ABOUT THIS EXERCISE ->
Of all the lines below, output only those starting at the one with "Click the plus icon to add payment" and ending at the one with "has width=1280, height=720.", both ends included, exactly as written.
[Opening RECORDS SUPPLIED section]
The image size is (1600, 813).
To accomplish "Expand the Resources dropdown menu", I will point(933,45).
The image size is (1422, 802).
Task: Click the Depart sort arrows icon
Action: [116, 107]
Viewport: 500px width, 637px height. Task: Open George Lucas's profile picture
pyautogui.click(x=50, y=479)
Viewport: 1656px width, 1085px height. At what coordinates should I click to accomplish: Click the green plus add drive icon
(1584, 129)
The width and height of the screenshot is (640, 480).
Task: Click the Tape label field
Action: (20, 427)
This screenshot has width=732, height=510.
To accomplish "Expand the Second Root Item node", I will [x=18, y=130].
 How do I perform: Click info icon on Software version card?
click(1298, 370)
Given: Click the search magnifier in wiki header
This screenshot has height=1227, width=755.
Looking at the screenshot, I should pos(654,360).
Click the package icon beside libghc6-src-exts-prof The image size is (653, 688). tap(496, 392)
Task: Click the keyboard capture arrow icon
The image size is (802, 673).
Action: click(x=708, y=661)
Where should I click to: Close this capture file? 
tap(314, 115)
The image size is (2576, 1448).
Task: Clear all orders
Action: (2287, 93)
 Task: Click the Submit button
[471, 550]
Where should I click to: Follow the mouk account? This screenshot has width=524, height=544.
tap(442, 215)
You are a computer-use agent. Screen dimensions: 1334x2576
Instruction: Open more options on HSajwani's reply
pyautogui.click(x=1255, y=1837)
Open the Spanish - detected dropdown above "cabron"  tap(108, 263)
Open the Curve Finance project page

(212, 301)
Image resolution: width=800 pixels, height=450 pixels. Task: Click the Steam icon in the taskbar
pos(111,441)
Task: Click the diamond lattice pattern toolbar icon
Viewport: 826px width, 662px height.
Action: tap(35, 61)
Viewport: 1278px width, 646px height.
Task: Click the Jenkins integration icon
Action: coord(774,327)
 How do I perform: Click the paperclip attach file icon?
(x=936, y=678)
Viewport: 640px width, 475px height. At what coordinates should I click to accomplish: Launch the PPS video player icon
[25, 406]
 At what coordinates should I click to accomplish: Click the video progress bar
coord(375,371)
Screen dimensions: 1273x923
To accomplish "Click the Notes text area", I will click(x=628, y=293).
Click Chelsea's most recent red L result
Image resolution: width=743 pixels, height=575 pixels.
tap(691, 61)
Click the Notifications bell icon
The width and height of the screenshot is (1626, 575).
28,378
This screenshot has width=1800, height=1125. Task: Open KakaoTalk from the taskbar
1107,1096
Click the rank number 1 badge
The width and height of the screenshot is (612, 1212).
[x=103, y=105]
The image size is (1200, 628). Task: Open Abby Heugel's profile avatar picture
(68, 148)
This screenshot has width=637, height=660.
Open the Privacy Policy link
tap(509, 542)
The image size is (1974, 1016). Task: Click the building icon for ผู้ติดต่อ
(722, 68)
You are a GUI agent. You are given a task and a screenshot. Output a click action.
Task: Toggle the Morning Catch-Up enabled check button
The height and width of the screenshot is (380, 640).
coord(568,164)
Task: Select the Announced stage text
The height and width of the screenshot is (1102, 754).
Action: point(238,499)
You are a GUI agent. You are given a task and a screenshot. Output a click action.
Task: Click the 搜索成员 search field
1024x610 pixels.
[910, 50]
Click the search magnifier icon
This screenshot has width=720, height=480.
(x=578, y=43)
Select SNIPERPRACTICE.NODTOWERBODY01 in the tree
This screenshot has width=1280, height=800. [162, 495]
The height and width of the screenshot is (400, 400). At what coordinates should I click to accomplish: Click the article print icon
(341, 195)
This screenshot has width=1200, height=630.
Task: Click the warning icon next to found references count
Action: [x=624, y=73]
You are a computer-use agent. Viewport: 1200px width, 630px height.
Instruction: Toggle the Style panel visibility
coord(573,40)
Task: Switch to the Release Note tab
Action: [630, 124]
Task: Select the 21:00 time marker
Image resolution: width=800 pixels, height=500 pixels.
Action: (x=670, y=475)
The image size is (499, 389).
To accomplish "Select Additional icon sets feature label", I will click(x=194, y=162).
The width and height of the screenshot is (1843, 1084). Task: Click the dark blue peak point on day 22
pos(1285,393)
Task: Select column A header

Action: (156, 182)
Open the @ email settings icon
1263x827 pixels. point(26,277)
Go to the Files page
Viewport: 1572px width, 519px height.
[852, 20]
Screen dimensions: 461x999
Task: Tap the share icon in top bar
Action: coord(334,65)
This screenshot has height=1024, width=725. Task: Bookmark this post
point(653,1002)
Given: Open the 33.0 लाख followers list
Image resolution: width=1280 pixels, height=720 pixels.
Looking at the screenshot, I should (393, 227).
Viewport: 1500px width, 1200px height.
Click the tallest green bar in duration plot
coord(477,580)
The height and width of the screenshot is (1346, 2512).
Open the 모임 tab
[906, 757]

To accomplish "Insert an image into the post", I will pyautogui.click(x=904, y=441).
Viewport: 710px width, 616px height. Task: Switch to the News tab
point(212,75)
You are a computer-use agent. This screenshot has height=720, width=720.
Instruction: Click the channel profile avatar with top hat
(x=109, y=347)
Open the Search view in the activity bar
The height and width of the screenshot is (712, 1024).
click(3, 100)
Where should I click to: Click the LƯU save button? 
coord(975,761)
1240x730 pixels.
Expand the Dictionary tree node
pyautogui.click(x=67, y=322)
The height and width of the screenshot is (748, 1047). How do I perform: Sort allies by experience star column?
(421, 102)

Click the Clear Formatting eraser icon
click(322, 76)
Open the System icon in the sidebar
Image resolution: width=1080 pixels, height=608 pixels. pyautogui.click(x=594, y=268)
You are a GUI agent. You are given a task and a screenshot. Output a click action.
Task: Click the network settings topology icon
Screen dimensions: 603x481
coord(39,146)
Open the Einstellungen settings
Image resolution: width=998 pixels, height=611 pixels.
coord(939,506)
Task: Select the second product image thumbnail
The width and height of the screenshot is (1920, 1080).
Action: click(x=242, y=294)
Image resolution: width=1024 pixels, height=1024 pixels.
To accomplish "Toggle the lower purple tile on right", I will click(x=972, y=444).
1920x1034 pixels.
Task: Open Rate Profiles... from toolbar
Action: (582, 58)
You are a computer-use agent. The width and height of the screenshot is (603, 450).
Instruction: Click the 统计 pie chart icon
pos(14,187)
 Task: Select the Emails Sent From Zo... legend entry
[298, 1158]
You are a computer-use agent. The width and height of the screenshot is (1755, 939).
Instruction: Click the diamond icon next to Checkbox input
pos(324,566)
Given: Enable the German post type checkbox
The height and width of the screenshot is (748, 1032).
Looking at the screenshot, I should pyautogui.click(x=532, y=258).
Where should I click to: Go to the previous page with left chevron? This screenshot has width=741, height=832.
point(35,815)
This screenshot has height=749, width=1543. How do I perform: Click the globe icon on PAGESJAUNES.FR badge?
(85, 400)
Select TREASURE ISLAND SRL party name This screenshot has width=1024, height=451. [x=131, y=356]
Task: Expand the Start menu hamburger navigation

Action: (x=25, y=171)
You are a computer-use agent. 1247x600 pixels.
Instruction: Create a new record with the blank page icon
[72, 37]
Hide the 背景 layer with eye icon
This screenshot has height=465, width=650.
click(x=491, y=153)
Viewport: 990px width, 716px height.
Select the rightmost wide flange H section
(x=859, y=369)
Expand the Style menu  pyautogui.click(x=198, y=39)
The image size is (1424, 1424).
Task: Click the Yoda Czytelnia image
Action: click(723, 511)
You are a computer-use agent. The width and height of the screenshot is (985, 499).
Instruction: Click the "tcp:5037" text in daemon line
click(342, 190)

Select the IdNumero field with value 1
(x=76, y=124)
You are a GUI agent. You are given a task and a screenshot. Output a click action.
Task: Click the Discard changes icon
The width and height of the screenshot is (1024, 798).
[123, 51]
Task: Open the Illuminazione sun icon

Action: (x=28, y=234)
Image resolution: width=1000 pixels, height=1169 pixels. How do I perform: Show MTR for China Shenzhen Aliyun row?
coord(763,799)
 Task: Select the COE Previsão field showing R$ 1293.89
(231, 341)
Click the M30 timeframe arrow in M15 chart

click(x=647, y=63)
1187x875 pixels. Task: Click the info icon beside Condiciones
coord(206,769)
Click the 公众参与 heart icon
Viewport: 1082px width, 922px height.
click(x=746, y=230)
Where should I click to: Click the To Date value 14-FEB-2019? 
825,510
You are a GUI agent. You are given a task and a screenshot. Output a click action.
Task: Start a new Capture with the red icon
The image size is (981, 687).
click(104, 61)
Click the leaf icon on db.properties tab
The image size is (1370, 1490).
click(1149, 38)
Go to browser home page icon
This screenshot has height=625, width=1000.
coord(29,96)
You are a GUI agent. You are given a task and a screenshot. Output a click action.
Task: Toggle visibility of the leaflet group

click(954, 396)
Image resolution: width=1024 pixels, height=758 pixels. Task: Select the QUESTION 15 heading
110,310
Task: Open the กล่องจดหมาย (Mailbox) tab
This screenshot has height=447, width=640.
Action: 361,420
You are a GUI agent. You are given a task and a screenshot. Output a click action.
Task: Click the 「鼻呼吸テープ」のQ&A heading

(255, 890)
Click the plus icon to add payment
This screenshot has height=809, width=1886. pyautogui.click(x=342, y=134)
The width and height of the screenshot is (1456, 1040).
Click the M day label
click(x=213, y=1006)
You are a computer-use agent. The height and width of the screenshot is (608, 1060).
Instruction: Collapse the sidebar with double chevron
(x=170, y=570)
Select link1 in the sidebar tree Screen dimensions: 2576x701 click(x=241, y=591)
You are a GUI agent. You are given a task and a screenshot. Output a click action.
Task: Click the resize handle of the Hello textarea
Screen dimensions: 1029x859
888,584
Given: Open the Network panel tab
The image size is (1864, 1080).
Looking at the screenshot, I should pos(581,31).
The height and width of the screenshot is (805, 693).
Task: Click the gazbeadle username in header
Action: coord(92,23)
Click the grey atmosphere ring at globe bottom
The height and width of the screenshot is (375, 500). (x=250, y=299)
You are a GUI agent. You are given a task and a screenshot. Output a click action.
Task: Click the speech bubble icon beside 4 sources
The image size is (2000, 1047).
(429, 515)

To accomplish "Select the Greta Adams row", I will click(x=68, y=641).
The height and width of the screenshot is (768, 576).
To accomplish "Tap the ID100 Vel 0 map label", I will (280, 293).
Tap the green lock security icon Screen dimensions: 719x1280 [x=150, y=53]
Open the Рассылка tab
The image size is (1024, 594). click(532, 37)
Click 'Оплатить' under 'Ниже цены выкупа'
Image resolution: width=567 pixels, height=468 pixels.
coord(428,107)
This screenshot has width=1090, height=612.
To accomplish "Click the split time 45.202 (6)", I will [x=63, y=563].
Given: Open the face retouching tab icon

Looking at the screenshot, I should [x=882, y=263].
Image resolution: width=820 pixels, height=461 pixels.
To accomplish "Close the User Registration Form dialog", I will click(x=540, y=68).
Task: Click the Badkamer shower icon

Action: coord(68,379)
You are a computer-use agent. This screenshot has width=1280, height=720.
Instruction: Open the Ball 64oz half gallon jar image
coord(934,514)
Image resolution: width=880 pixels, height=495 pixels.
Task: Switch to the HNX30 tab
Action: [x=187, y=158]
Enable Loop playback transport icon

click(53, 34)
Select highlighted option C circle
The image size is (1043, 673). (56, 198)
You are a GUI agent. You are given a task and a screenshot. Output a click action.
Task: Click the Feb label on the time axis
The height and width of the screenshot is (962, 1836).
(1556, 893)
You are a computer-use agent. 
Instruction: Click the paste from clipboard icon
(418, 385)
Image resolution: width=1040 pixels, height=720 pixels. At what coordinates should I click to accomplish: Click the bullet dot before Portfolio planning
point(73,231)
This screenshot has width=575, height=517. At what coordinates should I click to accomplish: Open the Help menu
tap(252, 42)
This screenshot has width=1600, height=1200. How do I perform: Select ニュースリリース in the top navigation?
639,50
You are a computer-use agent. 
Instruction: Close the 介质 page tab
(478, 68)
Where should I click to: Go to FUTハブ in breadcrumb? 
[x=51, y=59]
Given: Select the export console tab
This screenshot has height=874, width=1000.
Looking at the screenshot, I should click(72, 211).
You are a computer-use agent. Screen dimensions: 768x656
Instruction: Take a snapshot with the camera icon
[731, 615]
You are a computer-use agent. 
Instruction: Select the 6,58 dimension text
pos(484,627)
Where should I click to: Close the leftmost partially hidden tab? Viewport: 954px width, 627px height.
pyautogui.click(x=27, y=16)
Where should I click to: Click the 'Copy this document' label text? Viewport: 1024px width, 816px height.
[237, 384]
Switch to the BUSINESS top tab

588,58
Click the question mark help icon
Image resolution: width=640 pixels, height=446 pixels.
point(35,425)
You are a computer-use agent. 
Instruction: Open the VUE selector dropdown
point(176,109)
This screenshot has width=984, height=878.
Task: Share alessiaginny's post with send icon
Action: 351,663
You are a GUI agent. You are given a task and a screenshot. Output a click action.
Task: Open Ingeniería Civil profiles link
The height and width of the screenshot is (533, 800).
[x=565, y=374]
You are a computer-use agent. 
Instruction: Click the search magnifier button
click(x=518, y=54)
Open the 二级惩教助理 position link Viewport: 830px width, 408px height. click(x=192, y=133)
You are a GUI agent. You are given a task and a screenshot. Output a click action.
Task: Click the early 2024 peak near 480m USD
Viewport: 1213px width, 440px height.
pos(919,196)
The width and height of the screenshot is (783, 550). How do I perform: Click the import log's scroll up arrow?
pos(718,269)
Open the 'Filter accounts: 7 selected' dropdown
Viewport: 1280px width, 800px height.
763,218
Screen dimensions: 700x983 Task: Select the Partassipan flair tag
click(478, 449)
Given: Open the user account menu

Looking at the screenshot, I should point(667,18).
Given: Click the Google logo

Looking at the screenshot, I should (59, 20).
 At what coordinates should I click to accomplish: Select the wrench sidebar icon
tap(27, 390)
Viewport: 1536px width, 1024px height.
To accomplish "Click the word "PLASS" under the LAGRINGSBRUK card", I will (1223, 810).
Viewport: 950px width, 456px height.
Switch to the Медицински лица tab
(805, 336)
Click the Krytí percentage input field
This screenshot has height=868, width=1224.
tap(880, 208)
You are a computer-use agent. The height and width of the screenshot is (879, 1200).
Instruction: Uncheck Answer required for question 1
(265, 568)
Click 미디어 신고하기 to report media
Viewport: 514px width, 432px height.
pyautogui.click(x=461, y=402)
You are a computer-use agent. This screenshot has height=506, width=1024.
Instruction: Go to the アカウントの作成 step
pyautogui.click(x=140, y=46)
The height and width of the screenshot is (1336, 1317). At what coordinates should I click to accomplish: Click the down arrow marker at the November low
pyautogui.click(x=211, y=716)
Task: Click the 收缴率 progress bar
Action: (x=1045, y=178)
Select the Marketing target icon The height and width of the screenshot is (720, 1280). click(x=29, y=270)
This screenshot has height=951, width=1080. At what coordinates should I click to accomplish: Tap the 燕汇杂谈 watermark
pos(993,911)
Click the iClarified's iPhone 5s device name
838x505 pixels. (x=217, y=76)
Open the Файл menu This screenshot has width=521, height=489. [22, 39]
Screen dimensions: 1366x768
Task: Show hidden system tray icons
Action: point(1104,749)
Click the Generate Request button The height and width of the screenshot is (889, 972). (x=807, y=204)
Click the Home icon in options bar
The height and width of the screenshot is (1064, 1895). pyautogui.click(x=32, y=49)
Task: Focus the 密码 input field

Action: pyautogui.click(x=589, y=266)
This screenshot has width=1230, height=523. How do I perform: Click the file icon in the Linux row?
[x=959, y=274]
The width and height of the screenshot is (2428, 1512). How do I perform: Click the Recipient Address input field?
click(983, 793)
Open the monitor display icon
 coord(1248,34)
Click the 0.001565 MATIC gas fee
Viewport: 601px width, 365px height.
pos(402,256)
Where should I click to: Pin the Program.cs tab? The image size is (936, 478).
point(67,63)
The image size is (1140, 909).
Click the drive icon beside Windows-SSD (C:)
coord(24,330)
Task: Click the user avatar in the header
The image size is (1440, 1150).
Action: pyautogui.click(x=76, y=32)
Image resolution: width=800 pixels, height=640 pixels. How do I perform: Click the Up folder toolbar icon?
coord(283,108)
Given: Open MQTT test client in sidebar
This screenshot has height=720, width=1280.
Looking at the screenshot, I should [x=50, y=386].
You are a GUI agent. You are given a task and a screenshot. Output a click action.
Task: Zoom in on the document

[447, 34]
[Closing RECORDS SUPPLIED section]
ANSWER ->
Click the plus icon to add payment
This screenshot has height=809, width=1886. pyautogui.click(x=342, y=134)
The width and height of the screenshot is (1456, 1040).
Click the M day label
click(x=213, y=1006)
You are a computer-use agent. The height and width of the screenshot is (608, 1060).
Instruction: Collapse the sidebar with double chevron
(x=170, y=570)
Select link1 in the sidebar tree Screen dimensions: 2576x701 click(x=241, y=591)
You are a GUI agent. You are given a task and a screenshot. Output a click action.
Task: Click the resize handle of the Hello textarea
Screen dimensions: 1029x859
888,584
Given: Open the Network panel tab
The image size is (1864, 1080).
Looking at the screenshot, I should pos(581,31).
The height and width of the screenshot is (805, 693).
Task: Click the gazbeadle username in header
Action: coord(92,23)
Click the grey atmosphere ring at globe bottom
The height and width of the screenshot is (375, 500). (x=250, y=299)
You are a GUI agent. You are given a task and a screenshot. Output a click action.
Task: Click the speech bubble icon beside 4 sources
The image size is (2000, 1047).
(429, 515)

To accomplish "Select the Greta Adams row", I will click(x=68, y=641).
The height and width of the screenshot is (768, 576).
To accomplish "Tap the ID100 Vel 0 map label", I will (280, 293).
Tap the green lock security icon Screen dimensions: 719x1280 [x=150, y=53]
Open the Рассылка tab
The image size is (1024, 594). click(532, 37)
Click 'Оплатить' under 'Ниже цены выкупа'
Image resolution: width=567 pixels, height=468 pixels.
coord(428,107)
This screenshot has width=1090, height=612.
To accomplish "Click the split time 45.202 (6)", I will [x=63, y=563].
Given: Open the face retouching tab icon

Looking at the screenshot, I should [x=882, y=263].
Image resolution: width=820 pixels, height=461 pixels.
To accomplish "Close the User Registration Form dialog", I will click(x=540, y=68).
Task: Click the Badkamer shower icon

Action: coord(68,379)
You are a computer-use agent. This screenshot has width=1280, height=720.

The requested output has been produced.